Data for the task:
★ ★ ★
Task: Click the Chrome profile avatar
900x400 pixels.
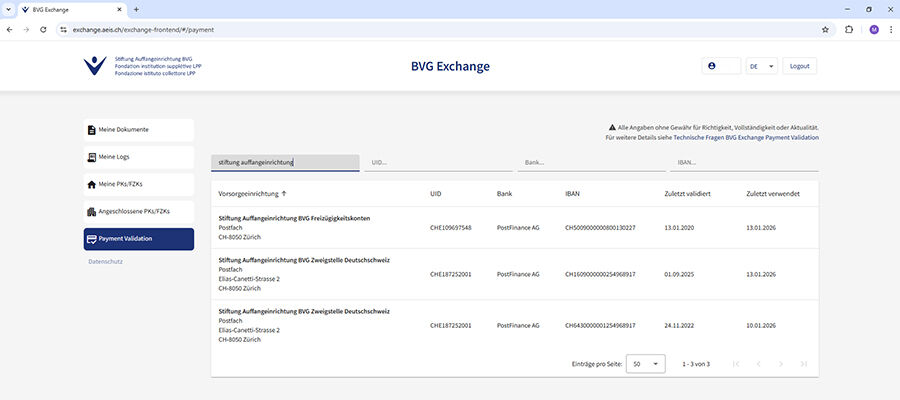Action: (873, 30)
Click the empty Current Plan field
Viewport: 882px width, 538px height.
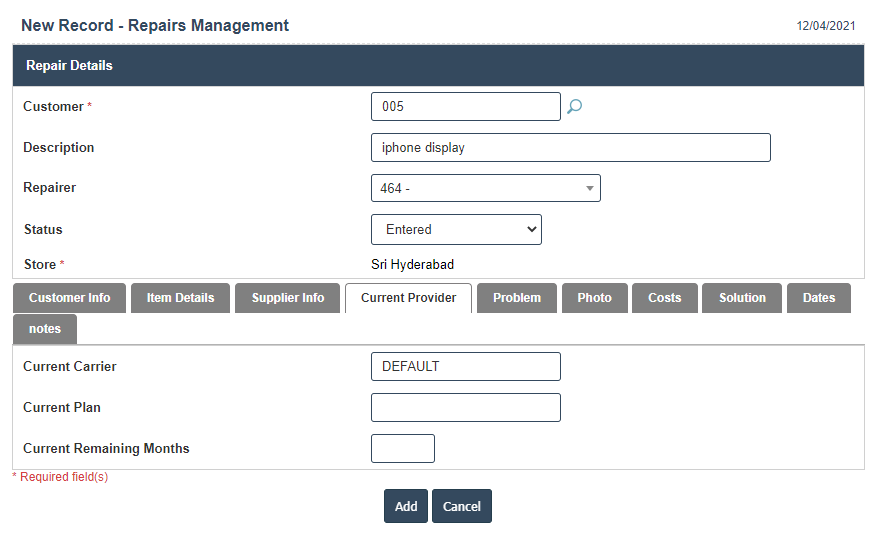pos(465,408)
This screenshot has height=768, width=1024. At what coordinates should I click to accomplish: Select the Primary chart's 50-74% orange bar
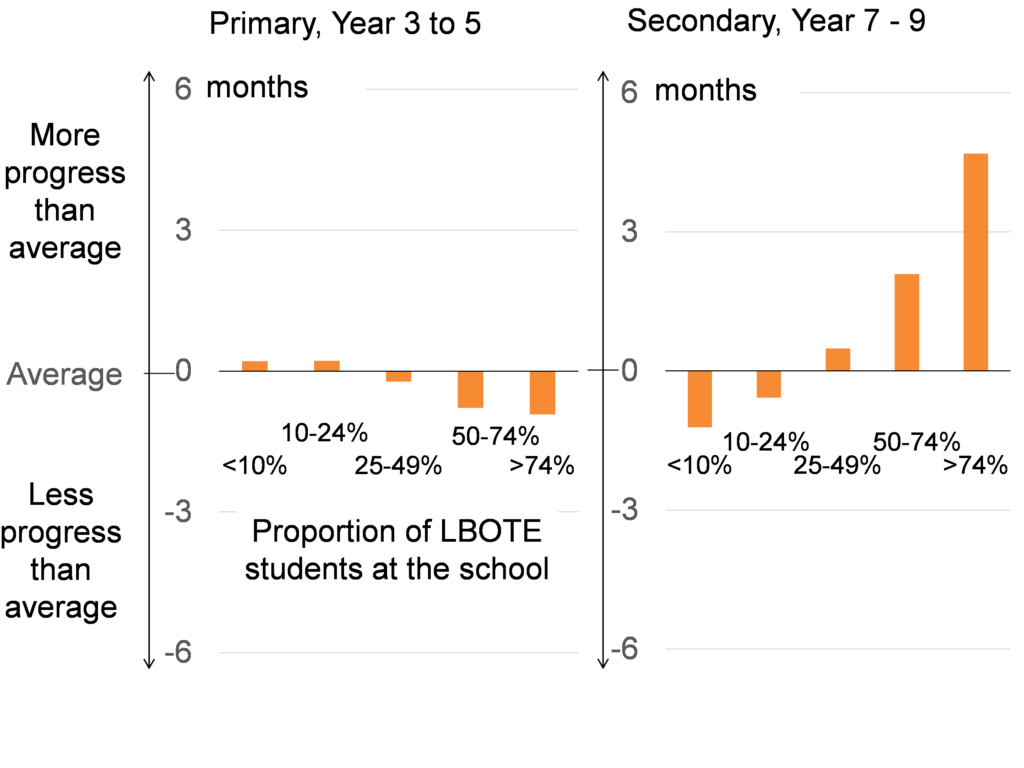click(x=471, y=389)
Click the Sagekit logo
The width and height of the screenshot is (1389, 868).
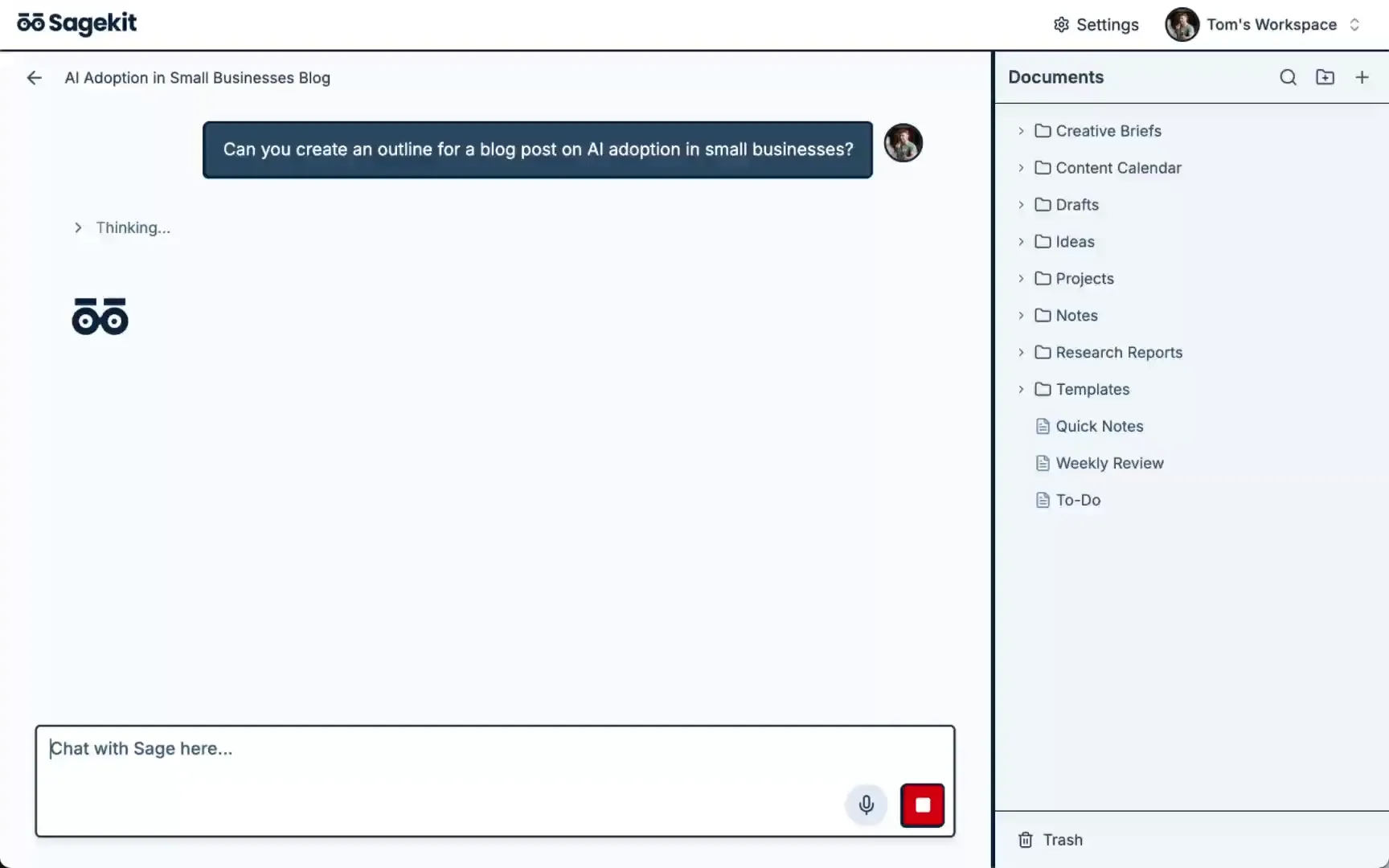[x=77, y=24]
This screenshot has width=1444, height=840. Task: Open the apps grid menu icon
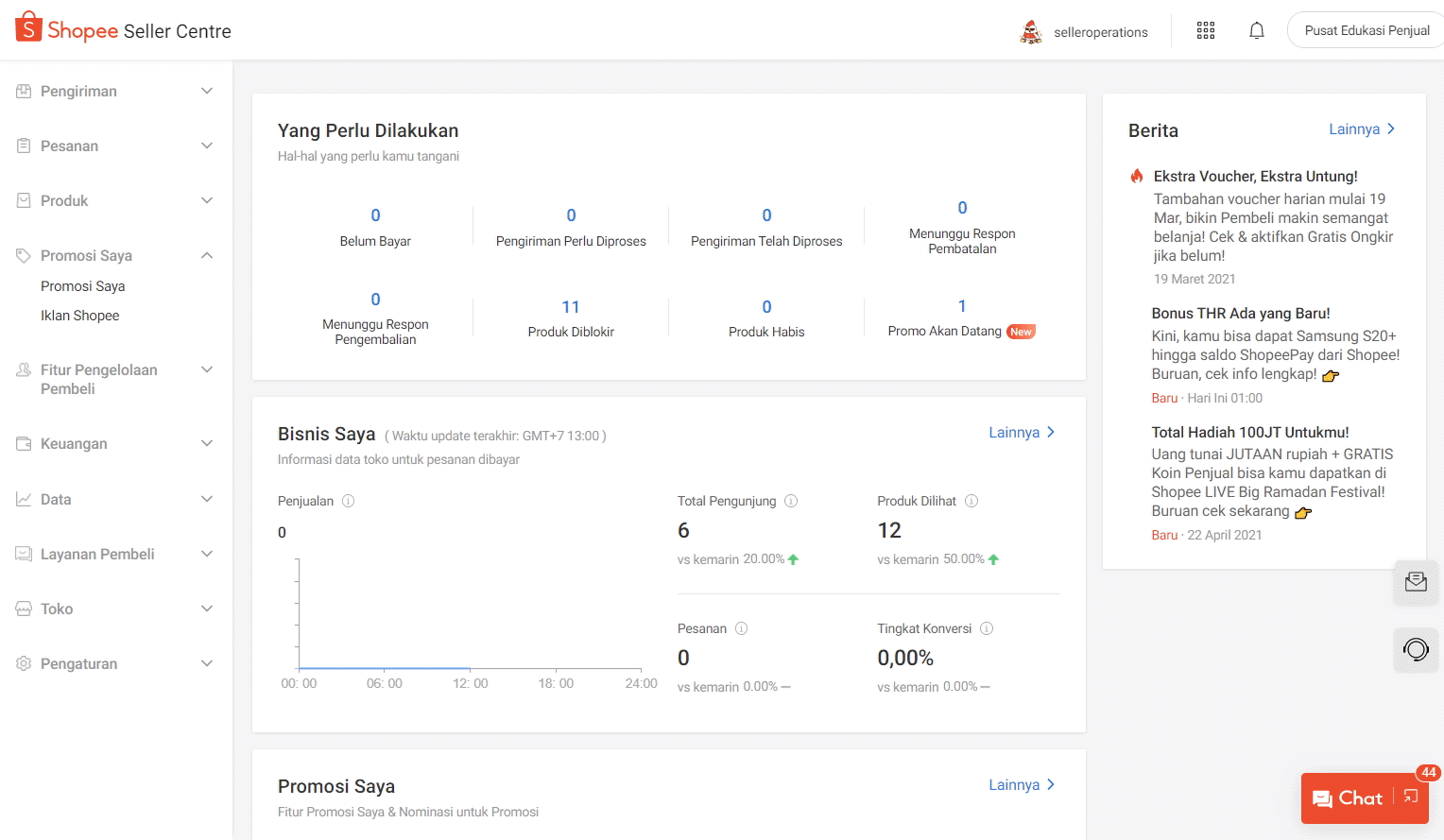click(1205, 31)
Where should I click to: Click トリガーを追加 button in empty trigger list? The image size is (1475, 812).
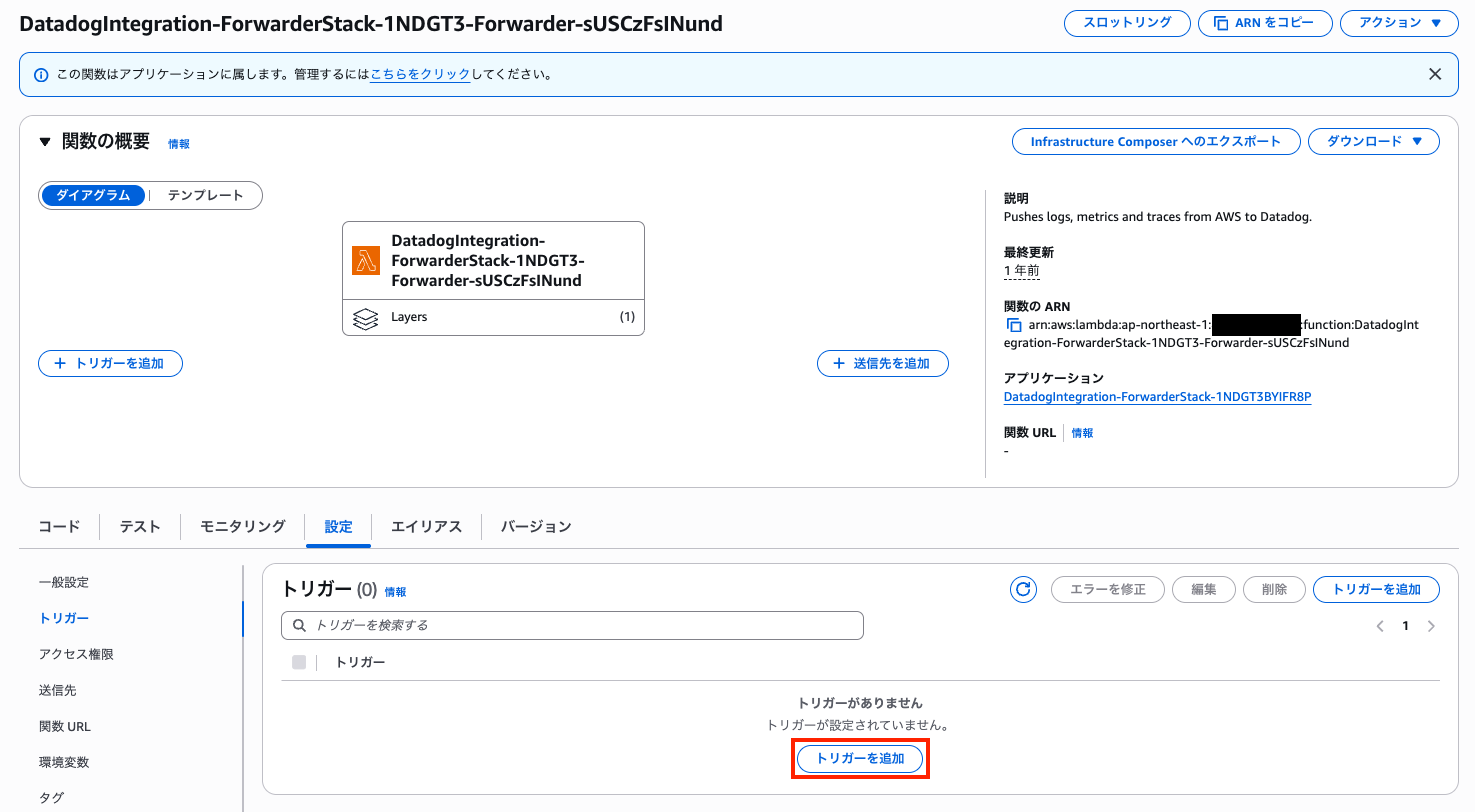tap(860, 758)
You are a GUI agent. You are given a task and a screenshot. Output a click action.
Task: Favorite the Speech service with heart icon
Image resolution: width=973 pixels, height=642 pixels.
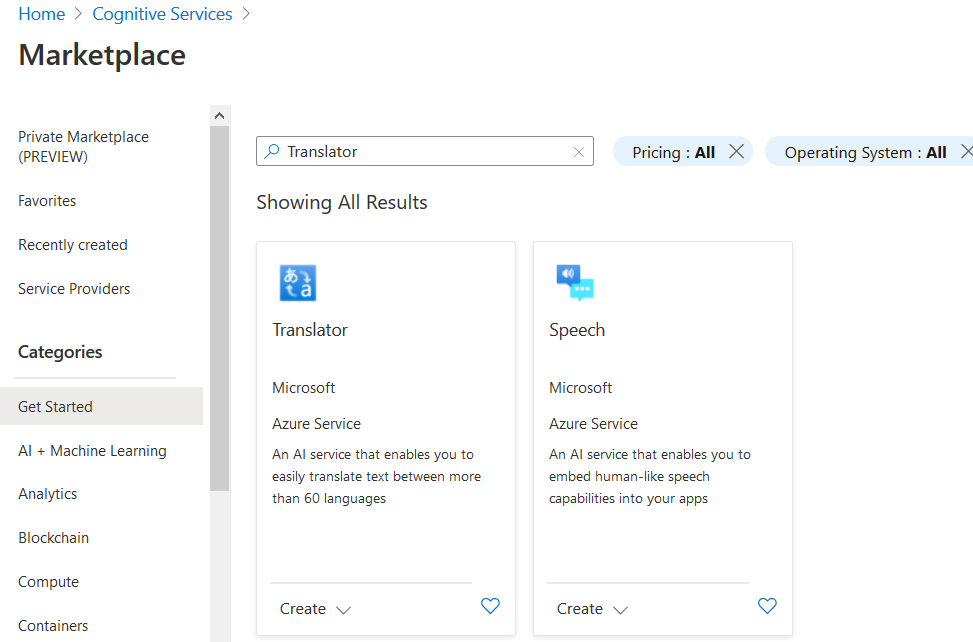(767, 606)
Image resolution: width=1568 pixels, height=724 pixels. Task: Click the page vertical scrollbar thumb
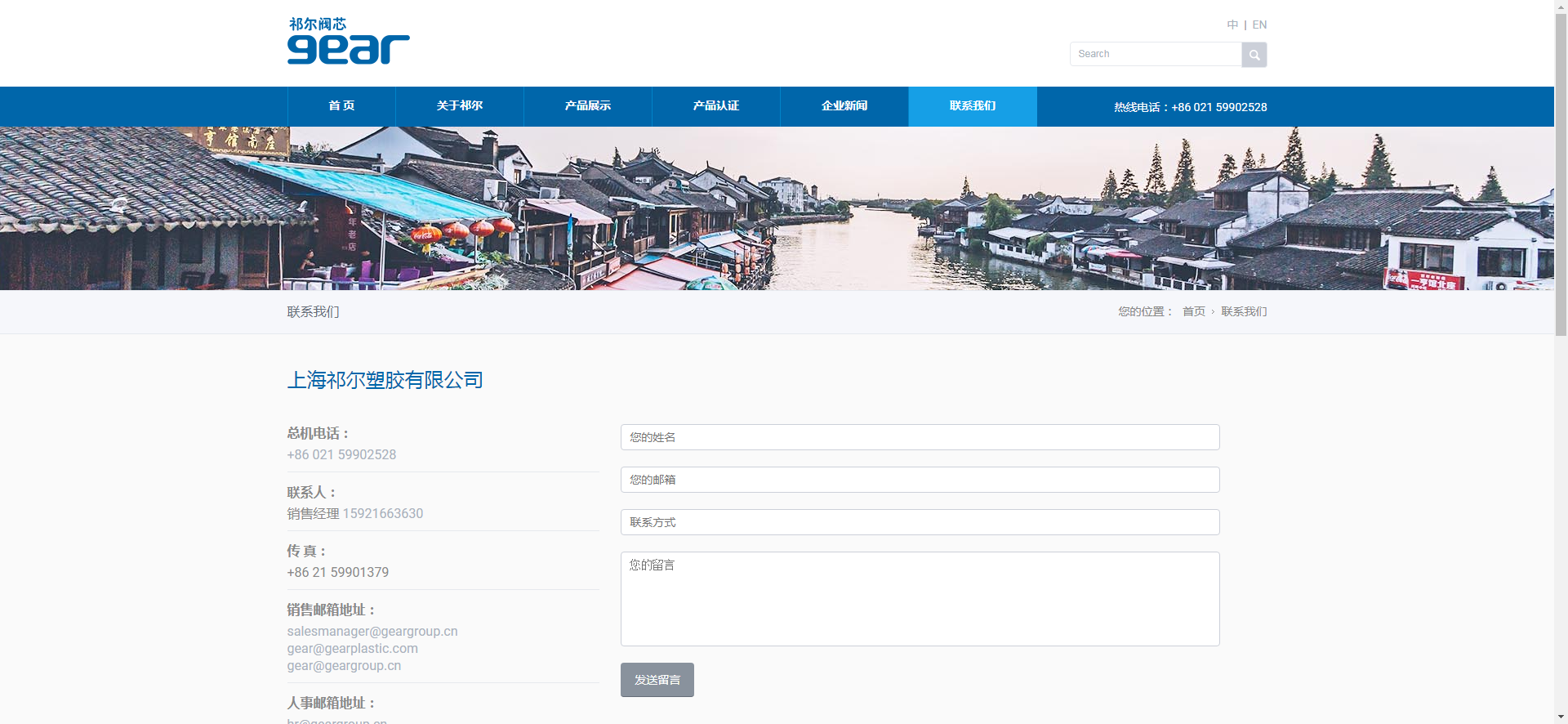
★ ★ ★
Exercise instructions:
From the first line to the last, transcribe the listing exactly; skip the pictures.

Output:
Task: Click the Chrome profile avatar
900x400 pixels.
Action: (873, 30)
Click the empty Current Plan field
Viewport: 882px width, 538px height.
pos(465,408)
This screenshot has height=768, width=1024. At what coordinates should I click to accomplish: Select the Primary chart's 50-74% orange bar
click(x=471, y=389)
Click the Sagekit logo
The width and height of the screenshot is (1389, 868).
[x=77, y=24]
This screenshot has width=1444, height=840. Task: Open the apps grid menu icon
click(1205, 31)
Where should I click to: Click トリガーを追加 button in empty trigger list? The image size is (1475, 812).
tap(860, 758)
You are a GUI agent. You are given a task and a screenshot. Output a click action.
Task: Favorite the Speech service with heart icon
Image resolution: width=973 pixels, height=642 pixels.
(767, 606)
Image resolution: width=1568 pixels, height=724 pixels. Task: Click the page vertical scrollbar thumb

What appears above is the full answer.